Zhangixalus puerensis
- Conservation status: Least Concern (IUCN 3.1)

Scientific classification
- Kingdom: Animalia
- Phylum: Chordata
- Class: Amphibia
- Order: Anura
- Family: Rhacophoridae
- Genus: Zhangixalus
- Species: Z. puerensis
- Binomial name: Zhangixalus puerensis (He, 1999)
- Synonyms: Polypedates puerensis He, 1999; Rhacophorus puerensis (He, 1999);

= Zhangixalus puerensis =

- Authority: (He, 1999)
- Conservation status: LC
- Synonyms: Polypedates puerensis He, 1999, Rhacophorus puerensis (He, 1999)

Species of frog

Zhangixalus puerensis is a species of frog in the family Rhacophoridae.
It is endemic to China, where it is only known from Banshan (半山), Pu'er City, Yunnan.

This frog has been observed in swampy meadows between 1400 and 2500 meters above sea level and in forests with trees in the families Juncus and Cyperaceae. The female frog makes a foam nest on grass near bodies of stagnant water, in which the tadpoles are presumed to develop.

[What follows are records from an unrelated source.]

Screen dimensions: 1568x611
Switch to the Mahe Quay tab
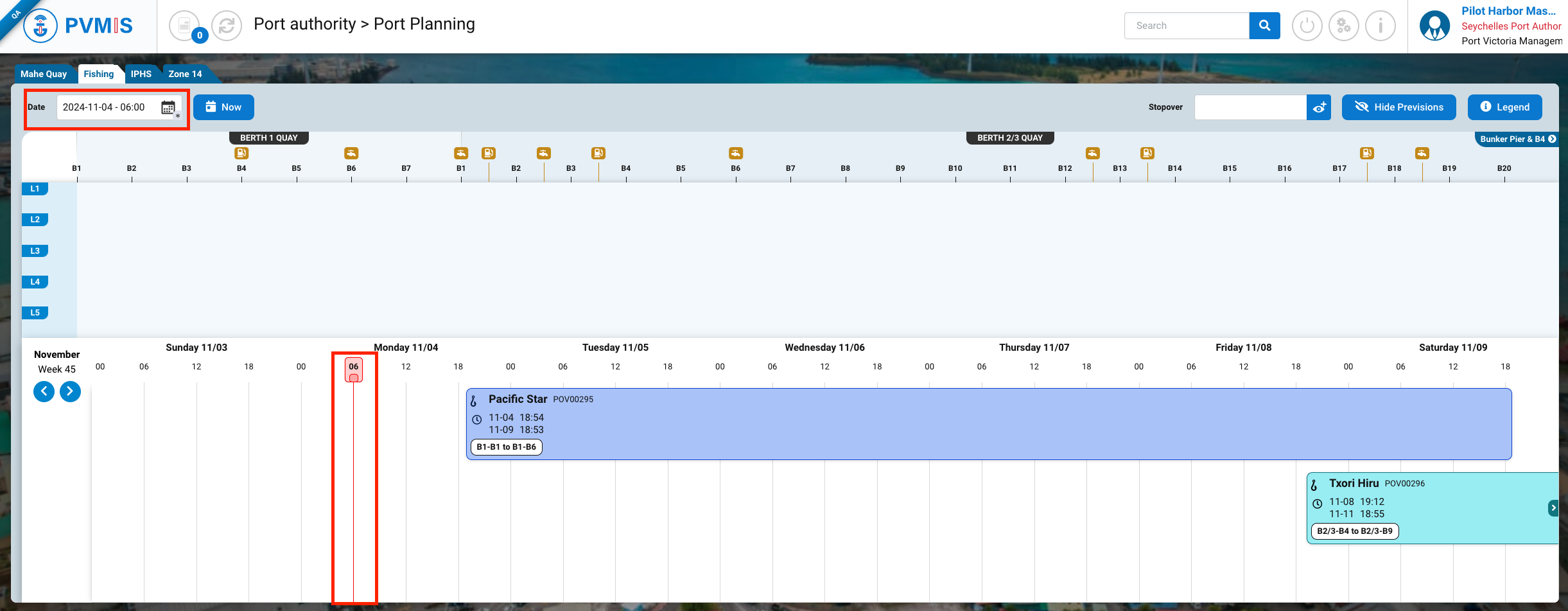[44, 74]
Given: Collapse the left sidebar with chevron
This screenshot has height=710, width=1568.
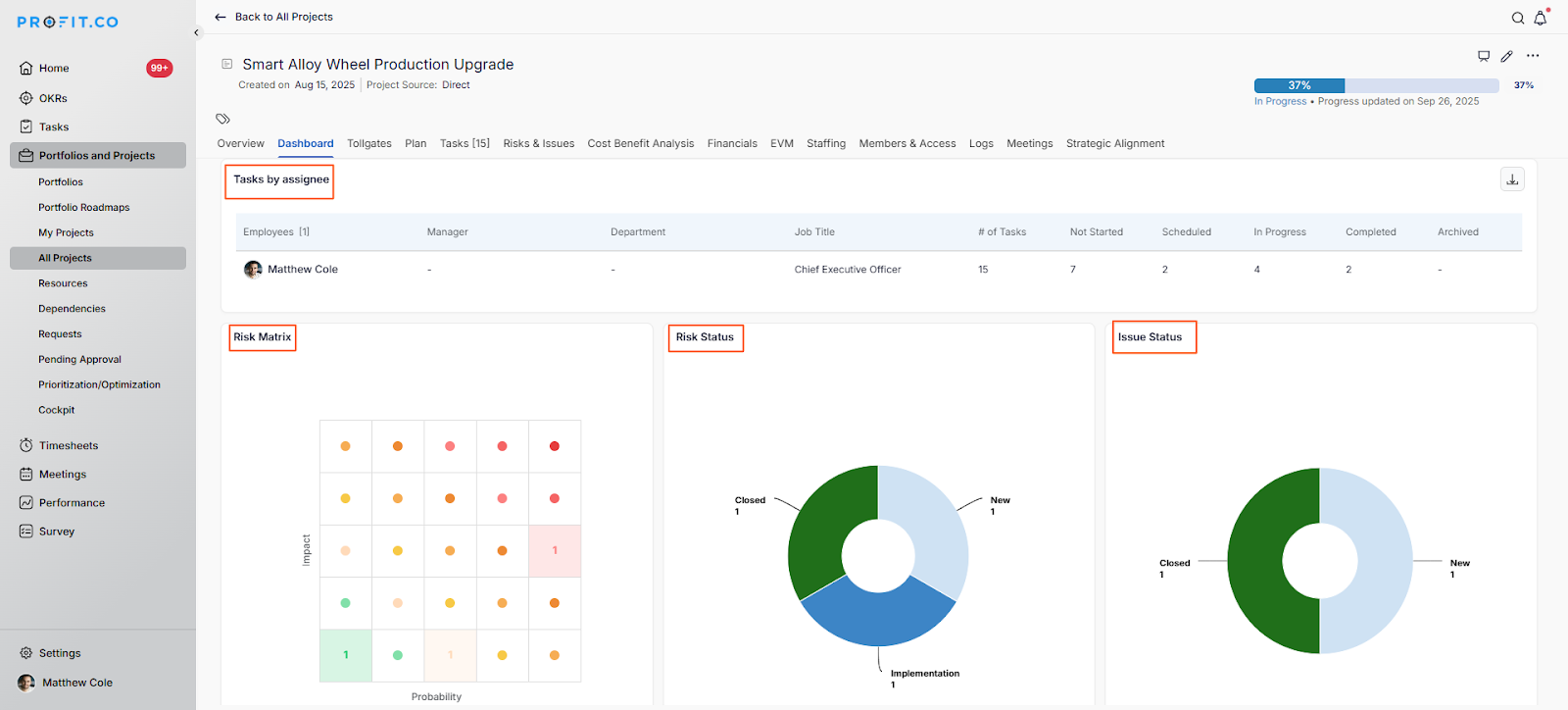Looking at the screenshot, I should tap(196, 32).
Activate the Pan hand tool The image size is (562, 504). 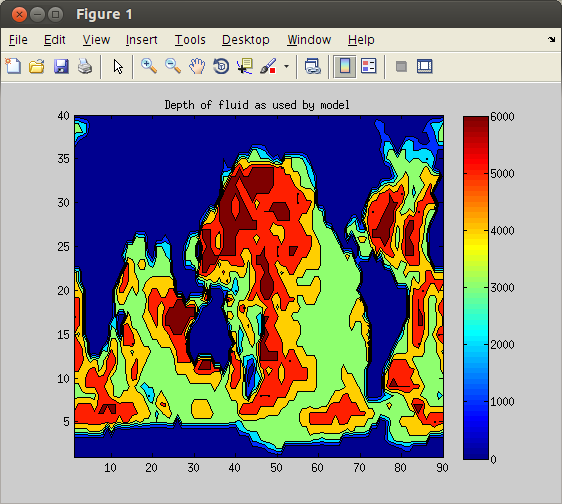(x=197, y=66)
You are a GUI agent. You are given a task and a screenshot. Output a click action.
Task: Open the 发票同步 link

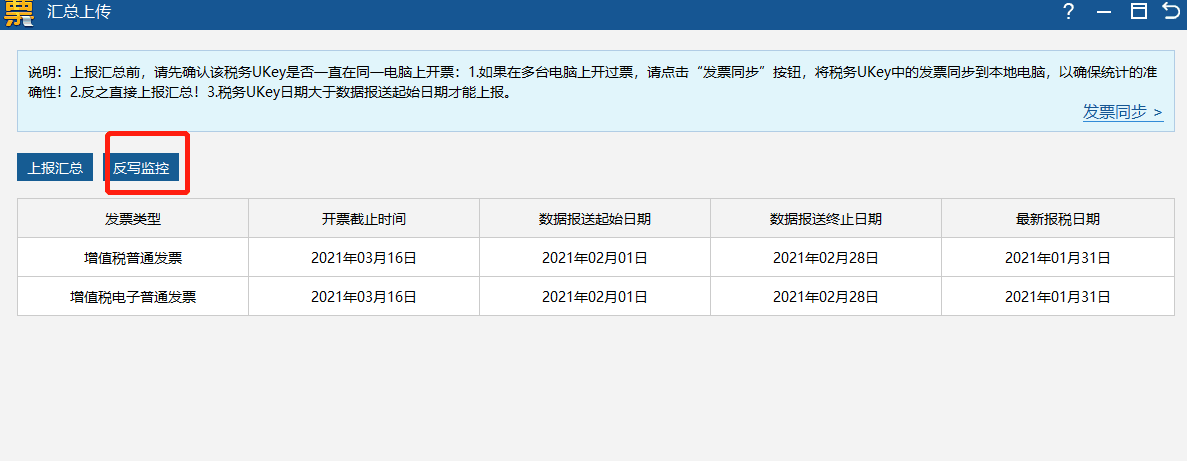pos(1122,112)
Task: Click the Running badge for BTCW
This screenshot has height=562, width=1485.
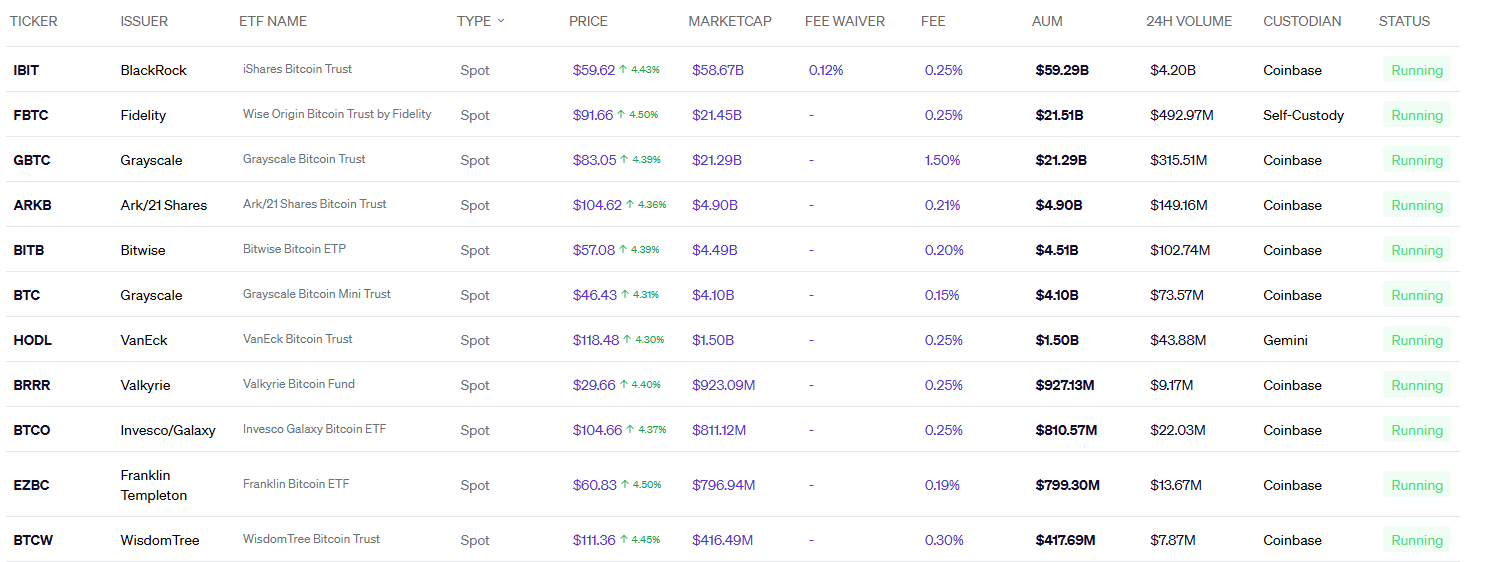Action: pos(1416,540)
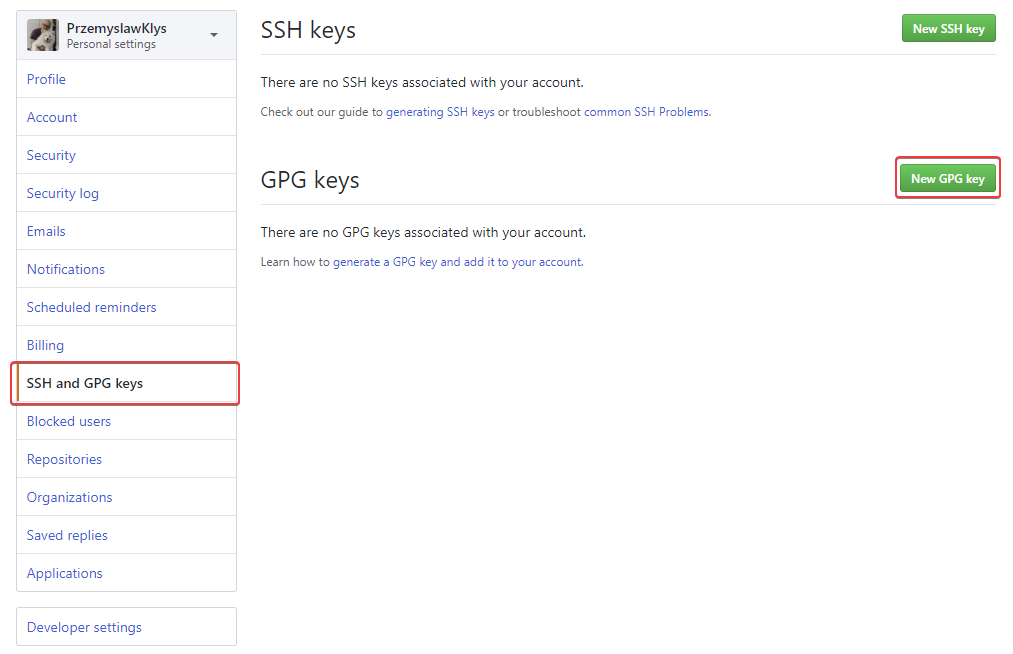
Task: Open the Profile settings page
Action: [x=46, y=78]
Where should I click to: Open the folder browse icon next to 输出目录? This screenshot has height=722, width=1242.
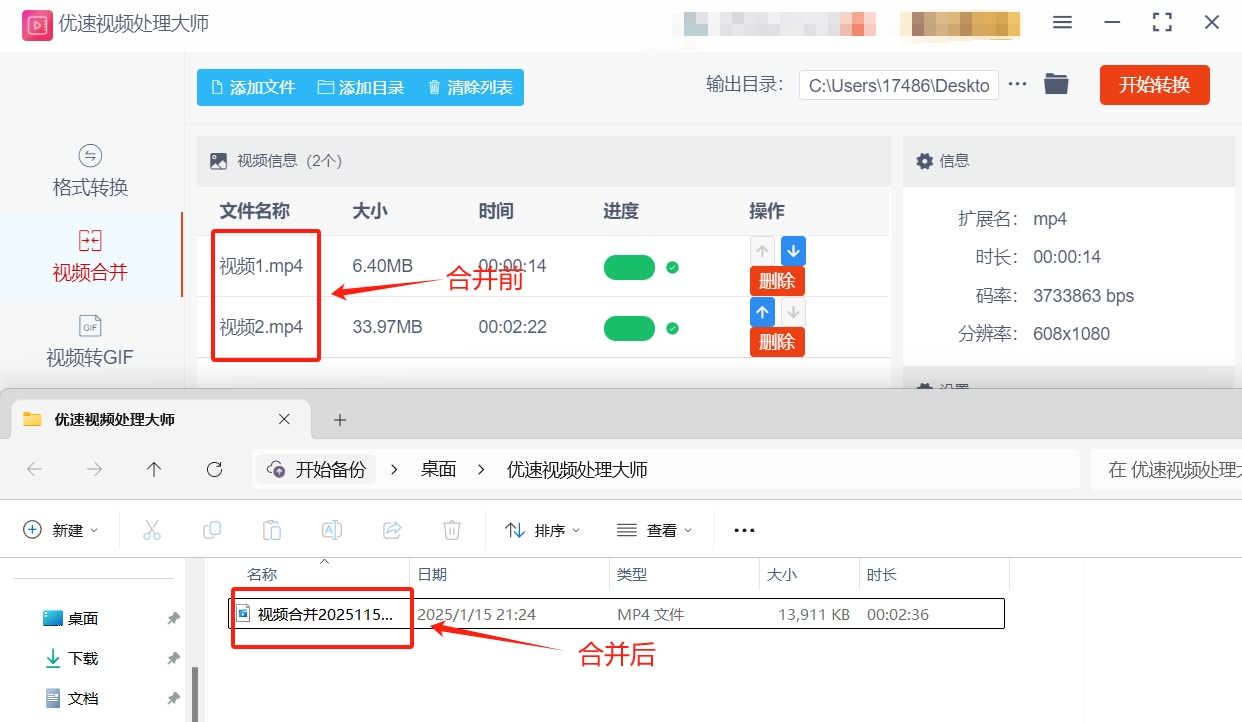click(1056, 84)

Scientists used to consider this frog conspecific with Rhacophorus dugritei but reconsidered in 2011.

The IUCN classifies this frog as least concern of extinction because of its large range, which includes several protected parks, such as Gaoligongshan Nature Reserve, Wuliangshan Nature Reserve, and Ailaoshan Nature Reserve.